She looked up at him, and though he could not make out the features, he discerned the expression they wore—an expression of peace and confidence. The girl trusted him delightfully.

‘Then what hides you from me?’ he insisted.

She answered him so low that he hardly caught the words. Certainly, at the moment he did not understand them, for happiness still confused him. ‘The body,’ she murmured; ‘the veil of the body.’

She returned the firm and equal pressure of his hands, and allowed him to draw her close. Their faces approached, and he looked searchingly down upon her, trying to pierce the veil in vain.

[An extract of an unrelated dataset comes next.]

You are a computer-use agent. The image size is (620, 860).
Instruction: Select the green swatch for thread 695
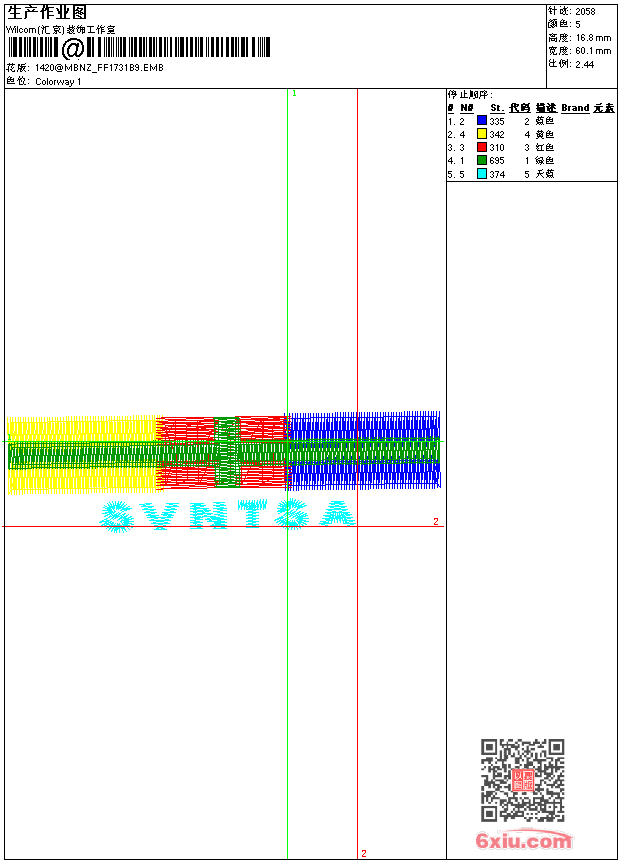click(482, 160)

The hot sunshine fell in a blaze upon their uncovered heads. The next moment the girl raised her lips to his, and almost before he knew it they had kissed.

Yet that kiss seemed the most natural thing in the world; at a stroke it killed the last vestige of shyness. Youth ran in his veins like fire.

‘Now, tell me exactly who you are, please,’ he cried, standing back a little for an inspection, but still holding her hands. They swung out at arm’s length like children.

‘I think first you should tell me who you are,’ she laughed. ‘I want to be a mystery a little longer. It’s so much more interesting!’

Leaning backwards with her hair tumbling down her neck, she looked at him out of eyes that he half imagined, half knew. Laughter and gentleness played over her like sunlight. Standing there, framed against the reeds of the river bank, with the blue waters behind and the wind and sky about her head, Paul thought that never till this moment had he understood the whole magic of a woman’s beauty. Yet at the same time he somehow divined that she was as much child as woman, and that something of eternal youthfulness mingled exquisitely with her suggestion of maturity.

‘Of course,’ he laughed in return, like a boy in mid-mischief, ‘that’s your privilege, isn’t it? My name, then, is——’

But there he stuck fast. It seemed so foolish to give the name he owned in that other tinsel world; it was merely a disguise like a frock-coat or evening dress, or the absurd uniform he had once assumed to deceive the children with. He almost felt ashamed of the name he was known by in that world!